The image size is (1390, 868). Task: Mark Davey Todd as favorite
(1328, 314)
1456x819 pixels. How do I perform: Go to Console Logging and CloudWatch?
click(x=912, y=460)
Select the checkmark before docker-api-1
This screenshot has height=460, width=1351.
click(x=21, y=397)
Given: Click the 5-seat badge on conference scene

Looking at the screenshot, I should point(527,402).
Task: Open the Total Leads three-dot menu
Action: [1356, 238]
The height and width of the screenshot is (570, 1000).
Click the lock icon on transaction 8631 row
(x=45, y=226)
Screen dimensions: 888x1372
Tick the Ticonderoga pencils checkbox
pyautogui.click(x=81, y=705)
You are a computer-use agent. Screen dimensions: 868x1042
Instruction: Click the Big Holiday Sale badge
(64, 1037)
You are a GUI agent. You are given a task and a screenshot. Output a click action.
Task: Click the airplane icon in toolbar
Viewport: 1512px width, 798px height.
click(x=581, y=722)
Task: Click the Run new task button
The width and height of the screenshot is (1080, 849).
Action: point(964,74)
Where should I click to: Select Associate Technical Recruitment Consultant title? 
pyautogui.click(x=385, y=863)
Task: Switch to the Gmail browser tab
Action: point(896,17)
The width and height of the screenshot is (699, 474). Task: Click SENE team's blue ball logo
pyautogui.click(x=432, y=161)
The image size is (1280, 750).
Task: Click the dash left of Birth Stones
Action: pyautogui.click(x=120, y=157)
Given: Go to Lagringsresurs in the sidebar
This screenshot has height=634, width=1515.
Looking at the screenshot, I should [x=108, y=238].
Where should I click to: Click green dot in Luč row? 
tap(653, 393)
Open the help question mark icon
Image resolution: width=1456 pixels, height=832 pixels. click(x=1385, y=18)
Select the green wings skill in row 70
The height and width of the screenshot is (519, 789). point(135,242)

--

Return the listing above exactly as it stands, every line included.

- **SOLUTION TO THIS EXERCISE**
The image size is (1390, 868). Task: Mark Davey Todd as favorite
(1328, 314)
1456x819 pixels. How do I perform: Go to Console Logging and CloudWatch?
click(x=912, y=460)
Select the checkmark before docker-api-1
This screenshot has height=460, width=1351.
click(x=21, y=397)
Given: Click the 5-seat badge on conference scene

Looking at the screenshot, I should point(527,402).
Task: Open the Total Leads three-dot menu
Action: [1356, 238]
The height and width of the screenshot is (570, 1000).
Click the lock icon on transaction 8631 row
(x=45, y=226)
Screen dimensions: 888x1372
Tick the Ticonderoga pencils checkbox
pyautogui.click(x=81, y=705)
You are a computer-use agent. Screen dimensions: 868x1042
Instruction: Click the Big Holiday Sale badge
(64, 1037)
You are a GUI agent. You are given a task and a screenshot. Output a click action.
Task: Click the airplane icon in toolbar
Viewport: 1512px width, 798px height.
click(x=581, y=722)
Task: Click the Run new task button
The width and height of the screenshot is (1080, 849).
Action: point(964,74)
Where should I click to: Select Associate Technical Recruitment Consultant title? 
pyautogui.click(x=385, y=863)
Task: Switch to the Gmail browser tab
Action: point(896,17)
The width and height of the screenshot is (699, 474). Task: Click SENE team's blue ball logo
pyautogui.click(x=432, y=161)
The image size is (1280, 750).
Task: Click the dash left of Birth Stones
Action: pyautogui.click(x=120, y=157)
Given: Go to Lagringsresurs in the sidebar
This screenshot has height=634, width=1515.
Looking at the screenshot, I should [x=108, y=238].
Where should I click to: Click green dot in Luč row? 
tap(653, 393)
Open the help question mark icon
Image resolution: width=1456 pixels, height=832 pixels. click(x=1385, y=18)
Select the green wings skill in row 70
The height and width of the screenshot is (519, 789). point(135,242)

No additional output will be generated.